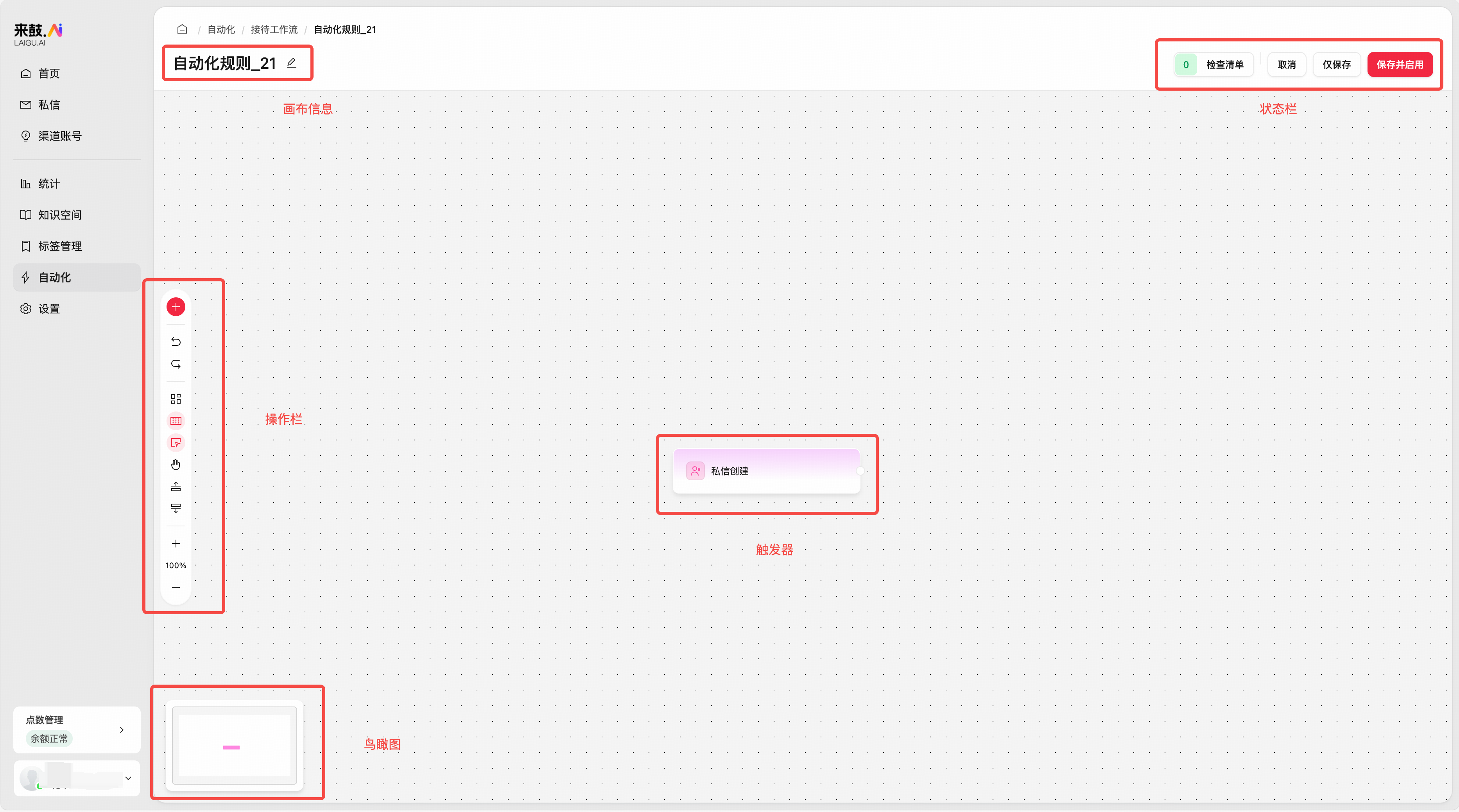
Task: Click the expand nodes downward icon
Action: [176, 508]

□ □ □ □ □

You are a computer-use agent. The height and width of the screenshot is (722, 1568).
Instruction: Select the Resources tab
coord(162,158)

□ □ □ □ □

## Task instructions
Convert the lines from the line with "You are a computer-use" to the line with "coord(162,158)", both included, into a JSON list of strings with one string per line and blank lines omitted.

## Exercise result
[
  "You are a computer-use agent. The height and width of the screenshot is (722, 1568).",
  "Instruction: Select the Resources tab",
  "coord(162,158)"
]